Checking Network Device Configurations in a GitOps CI Pipeline
Here’s a fun fact network automation pundits don’t want to hear: if you’re working with replaceable device configurations (as we did for the past 20 years, at least those fortunate enough to buy Junos), you already meet the Infrastructure-as-Code requirements. Storing device configurations in a version control system and using reviews and merge requests to change them (aka GitOps) is just a cherry on the cake.
When I made a claim along these same lines a few weeks ago during the Network Automation Concepts webinar, Vladimir Troitskiy sent me an interesting question:
I see some kind of a problem with the ‘GitOps and config replace’ approach. Let’s assume you have a network device that is able to replace its configuration only all at once. Obviously, at the early automation stages, you don’t have a full-blown data model to generate the full config of the device from scratch. So the best you can do in GitOps-style is to fork this text file, edit it with a text editor and merge it back. As you don’t have a built-in CLI help and your input isn’t validated, you can only hope the result is a valid config and the device won’t choke with it during the replacement.
There are a few tricks you can use in that case (for more details, follow the links in this blog post, I created tons of materials on the topic a few years ago):
Limit the changes an operator can make. Compare the changes made in a commit to a valid list of commands this operator can use and reject anything that is not allowed. For example, a server administrator can only add switchport trunk allowed vlan commands to server-facing ports on data center switches.
Check the command syntax. Suppose you limit the changes an operator can make. In that case, it’s easy to write a simple validation script that will check the syntax and the parameters of the few allowed commands (including do we have add keyword in that switchport command?).
Do sanity checks. For example, is the configuration using ACLs that are never defined? Are there services that should not be enabled (like HTTP server)? netlint by Leo Kirchner is a sample tool that you could use to get started; if you know a better tool please write a comment.
Require manual approvals for all changes beyond the pre-approved list of commands.
Use a static configuration analysis tool like Batfish. It can’t go beyond the usual SNAFUs if you haven’t done your homework (written “expected network behavior” tests), but every little bit helps.
Use actual devices in pre-deployment tests. Numerous networking devices have configuration difference tools. Some of them (Junos, EOS) have candidate configuration – an excellent way to push the proposed changes to the actual device and ask it whether it feels comfortable with them.

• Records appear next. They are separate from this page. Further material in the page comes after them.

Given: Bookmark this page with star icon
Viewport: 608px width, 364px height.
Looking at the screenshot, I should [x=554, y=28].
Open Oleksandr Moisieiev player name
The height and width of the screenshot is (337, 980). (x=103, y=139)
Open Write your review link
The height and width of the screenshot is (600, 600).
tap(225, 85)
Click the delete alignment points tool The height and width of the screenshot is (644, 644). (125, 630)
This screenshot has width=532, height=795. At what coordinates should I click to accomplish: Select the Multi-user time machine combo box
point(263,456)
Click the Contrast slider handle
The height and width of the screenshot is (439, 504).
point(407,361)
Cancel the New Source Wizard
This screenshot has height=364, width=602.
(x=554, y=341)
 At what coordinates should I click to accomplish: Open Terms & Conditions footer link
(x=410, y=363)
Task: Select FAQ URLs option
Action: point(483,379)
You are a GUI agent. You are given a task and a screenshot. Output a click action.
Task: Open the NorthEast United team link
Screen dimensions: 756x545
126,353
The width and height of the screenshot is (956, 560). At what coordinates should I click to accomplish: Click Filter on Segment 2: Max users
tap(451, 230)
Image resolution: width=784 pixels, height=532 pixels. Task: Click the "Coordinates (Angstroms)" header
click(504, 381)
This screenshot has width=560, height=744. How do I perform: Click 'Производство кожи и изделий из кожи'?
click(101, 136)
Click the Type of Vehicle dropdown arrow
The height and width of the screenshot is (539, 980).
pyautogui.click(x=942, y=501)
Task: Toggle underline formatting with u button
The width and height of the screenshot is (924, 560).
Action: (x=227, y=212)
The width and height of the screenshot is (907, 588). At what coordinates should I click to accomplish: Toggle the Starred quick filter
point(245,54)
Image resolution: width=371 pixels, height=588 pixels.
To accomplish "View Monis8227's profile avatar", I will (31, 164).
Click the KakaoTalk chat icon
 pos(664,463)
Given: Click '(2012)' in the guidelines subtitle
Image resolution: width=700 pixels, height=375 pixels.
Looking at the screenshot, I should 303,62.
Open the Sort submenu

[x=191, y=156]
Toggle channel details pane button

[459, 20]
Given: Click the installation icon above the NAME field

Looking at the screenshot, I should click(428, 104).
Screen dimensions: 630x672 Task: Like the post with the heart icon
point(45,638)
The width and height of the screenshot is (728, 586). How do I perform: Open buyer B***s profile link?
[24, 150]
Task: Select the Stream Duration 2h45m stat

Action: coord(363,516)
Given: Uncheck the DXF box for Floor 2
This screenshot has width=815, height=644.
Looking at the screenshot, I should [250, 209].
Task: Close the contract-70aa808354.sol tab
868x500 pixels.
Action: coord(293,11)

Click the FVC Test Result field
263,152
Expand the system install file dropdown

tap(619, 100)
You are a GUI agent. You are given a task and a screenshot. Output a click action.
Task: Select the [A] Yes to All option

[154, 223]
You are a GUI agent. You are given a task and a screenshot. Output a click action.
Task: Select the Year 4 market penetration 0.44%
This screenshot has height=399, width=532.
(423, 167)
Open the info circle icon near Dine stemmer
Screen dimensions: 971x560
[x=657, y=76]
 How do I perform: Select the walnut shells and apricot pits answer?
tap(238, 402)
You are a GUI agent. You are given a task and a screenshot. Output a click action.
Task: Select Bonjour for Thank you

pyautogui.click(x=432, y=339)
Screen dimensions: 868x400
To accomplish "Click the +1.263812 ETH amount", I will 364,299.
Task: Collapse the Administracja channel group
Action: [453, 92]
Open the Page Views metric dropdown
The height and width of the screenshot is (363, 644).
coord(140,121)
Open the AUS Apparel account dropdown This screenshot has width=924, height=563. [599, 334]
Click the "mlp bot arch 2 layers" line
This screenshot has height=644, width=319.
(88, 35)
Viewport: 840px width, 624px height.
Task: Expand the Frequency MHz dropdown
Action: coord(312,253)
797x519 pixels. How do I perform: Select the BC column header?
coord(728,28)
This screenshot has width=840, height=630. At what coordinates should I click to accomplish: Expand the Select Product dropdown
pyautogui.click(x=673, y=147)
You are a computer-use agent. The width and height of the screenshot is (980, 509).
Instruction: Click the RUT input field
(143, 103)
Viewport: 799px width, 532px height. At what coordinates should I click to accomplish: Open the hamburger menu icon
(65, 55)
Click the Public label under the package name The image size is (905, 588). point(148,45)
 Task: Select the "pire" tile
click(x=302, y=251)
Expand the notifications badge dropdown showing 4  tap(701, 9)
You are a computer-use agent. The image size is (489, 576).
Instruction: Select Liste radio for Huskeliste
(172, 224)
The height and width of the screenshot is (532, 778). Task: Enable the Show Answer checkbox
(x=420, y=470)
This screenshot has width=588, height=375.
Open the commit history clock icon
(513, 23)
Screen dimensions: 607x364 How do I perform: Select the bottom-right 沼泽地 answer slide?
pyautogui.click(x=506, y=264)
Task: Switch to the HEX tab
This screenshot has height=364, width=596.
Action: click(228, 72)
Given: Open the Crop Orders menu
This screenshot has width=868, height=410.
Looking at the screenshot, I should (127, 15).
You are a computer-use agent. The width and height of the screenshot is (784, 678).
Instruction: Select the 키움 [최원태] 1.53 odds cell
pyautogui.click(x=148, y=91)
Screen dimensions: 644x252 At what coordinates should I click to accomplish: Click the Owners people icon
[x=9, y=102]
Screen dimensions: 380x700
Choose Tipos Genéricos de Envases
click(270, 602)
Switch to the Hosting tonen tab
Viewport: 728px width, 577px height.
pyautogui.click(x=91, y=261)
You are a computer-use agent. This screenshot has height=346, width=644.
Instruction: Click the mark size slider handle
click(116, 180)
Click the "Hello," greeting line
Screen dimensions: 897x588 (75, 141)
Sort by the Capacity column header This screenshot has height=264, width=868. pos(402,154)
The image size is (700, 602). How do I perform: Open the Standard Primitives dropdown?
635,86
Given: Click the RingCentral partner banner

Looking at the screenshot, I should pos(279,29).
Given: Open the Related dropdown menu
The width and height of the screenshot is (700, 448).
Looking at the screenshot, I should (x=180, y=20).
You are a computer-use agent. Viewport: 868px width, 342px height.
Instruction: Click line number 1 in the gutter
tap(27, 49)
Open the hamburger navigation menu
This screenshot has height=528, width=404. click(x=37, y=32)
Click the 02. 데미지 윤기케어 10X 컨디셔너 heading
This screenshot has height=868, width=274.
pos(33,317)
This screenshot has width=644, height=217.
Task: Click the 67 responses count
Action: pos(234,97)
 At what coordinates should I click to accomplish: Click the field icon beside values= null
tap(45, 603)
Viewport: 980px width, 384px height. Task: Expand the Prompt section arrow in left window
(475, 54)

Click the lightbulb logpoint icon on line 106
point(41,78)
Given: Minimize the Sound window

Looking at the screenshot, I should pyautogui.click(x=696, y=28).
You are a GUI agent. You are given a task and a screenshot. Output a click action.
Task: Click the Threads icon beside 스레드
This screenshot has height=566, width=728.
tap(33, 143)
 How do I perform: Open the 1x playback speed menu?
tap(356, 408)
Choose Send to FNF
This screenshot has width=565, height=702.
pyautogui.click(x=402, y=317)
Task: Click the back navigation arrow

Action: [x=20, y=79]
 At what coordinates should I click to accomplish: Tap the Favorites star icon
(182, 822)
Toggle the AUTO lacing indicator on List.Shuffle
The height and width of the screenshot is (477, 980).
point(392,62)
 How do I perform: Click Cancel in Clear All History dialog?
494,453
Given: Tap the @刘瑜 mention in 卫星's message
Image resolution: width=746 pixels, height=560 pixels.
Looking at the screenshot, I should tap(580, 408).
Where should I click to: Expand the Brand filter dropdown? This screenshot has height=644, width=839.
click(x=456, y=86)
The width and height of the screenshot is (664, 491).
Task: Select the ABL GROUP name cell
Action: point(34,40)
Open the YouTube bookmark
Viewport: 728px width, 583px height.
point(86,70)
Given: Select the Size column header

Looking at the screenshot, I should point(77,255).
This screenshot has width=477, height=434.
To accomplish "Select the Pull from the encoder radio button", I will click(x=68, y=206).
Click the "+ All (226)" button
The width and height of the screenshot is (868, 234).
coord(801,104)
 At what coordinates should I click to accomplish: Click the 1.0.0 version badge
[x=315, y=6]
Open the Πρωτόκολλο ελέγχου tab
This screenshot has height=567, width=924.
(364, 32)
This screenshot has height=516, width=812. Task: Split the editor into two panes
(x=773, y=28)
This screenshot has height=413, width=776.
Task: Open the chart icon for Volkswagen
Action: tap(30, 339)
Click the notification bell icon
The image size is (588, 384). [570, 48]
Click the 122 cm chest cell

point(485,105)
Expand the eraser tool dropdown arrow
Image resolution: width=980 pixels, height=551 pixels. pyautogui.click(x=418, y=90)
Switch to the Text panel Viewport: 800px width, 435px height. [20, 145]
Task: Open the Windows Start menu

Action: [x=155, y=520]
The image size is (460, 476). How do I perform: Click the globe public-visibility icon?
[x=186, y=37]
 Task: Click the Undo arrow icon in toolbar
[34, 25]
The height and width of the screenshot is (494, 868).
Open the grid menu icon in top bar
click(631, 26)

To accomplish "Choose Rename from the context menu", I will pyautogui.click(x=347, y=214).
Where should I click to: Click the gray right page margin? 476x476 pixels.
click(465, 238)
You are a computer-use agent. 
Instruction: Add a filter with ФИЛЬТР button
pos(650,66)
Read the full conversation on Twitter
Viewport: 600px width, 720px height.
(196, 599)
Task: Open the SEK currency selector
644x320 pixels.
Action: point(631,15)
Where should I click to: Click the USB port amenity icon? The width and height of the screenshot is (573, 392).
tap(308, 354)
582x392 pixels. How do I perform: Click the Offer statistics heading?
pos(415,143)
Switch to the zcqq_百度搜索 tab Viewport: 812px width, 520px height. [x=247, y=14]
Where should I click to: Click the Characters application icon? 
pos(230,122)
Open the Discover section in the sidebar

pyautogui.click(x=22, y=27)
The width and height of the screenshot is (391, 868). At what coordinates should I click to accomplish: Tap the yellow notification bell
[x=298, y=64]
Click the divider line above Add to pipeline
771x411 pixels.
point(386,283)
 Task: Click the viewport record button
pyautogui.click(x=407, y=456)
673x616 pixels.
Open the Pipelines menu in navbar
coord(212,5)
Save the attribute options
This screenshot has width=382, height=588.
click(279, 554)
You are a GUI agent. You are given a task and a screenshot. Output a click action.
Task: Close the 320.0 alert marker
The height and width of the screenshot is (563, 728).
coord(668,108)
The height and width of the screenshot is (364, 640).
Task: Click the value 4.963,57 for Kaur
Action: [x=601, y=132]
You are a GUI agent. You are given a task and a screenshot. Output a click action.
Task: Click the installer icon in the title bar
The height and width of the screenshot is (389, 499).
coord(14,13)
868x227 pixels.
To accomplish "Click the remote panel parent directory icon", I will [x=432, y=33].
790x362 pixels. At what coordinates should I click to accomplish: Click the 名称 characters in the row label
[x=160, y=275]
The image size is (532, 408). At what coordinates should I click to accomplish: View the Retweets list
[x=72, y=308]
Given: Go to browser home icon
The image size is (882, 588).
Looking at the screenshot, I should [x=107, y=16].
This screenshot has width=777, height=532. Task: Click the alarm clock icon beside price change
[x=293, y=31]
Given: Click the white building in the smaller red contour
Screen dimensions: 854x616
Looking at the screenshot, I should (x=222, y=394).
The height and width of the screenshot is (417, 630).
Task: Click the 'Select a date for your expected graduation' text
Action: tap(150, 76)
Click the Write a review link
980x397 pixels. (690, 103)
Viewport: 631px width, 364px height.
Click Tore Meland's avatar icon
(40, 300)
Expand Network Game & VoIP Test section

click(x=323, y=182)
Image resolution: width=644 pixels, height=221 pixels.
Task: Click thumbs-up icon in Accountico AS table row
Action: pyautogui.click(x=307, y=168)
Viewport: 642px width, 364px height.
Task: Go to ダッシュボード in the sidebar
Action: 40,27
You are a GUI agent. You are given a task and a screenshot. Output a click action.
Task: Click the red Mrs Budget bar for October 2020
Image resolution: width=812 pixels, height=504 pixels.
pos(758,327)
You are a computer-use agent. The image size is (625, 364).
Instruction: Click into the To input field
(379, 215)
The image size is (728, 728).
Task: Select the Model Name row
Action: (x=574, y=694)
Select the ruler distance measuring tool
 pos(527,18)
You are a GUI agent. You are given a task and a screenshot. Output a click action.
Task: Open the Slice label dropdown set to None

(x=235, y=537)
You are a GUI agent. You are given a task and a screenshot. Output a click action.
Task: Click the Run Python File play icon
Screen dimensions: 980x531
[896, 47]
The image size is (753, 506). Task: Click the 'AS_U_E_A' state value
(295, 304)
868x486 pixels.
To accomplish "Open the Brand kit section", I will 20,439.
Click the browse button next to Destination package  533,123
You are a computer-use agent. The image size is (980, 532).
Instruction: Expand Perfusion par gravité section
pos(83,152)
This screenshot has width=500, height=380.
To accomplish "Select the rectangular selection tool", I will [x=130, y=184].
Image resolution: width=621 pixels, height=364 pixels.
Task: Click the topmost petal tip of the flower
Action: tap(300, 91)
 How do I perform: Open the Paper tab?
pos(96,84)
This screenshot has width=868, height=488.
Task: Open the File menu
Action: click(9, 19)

Bonus points if you add the config diff command output as a comment to the merge/pull request.
Use automated post-deployment tests. They are a chore to write but could be a life-saver, particularly if you could run them before confirming the configuration change (making sure an automated rollback kicks in if you managed to brick your network).
Don’t expect to make perfect complex configuration changes. I hope you’re not trying to implement complex configuration changes by typing random commands into your network devices today. You’d usually plan the exact sequence of commands in advance, schedule a maintenance window, and carefully execute them. What’s stopping you from doing the same with Git?
What if you have to adjust the configuration change based on how much your plan deviates from reality? No problem:
- Fix the problem when rolling out the change. It makes no sense to go through a Git repository – the network is broken anyway, and you can always roll back to a working configuration.
- Commit the final configurations back into your Git repository;
- Write a long commit message explaining what went wrong;
- Submit them as another merge/pull request.
The workflow is explained in Manage Network Device Configurations with Git part of Building Network Automation Solutions online course).
Bonus point: you have a history of changes, so it’s easy to roll back from a botched change even if the problems pop up a week later.
Anything else? Please write a comment.
I'm surprised you did not include 'Use tools like Netsim-Tools to stage and test configurations on virtual topologies before applying them in the field'
And (bonus points) you can even integrate those tests in your CI/CD pipeline (for example on Github) - provided you picked the right vendors of course, the ones that make their images easily accessible (as in 'docker pull ghcr.io/nokia/srlinux')
The ultimate GitOps workflow: 1. Check in configuration change 2. Git CI/CD runs automated tests, applying the config changes to virtual devices 3. If the tests pass, the config change is applied to the network (in stages)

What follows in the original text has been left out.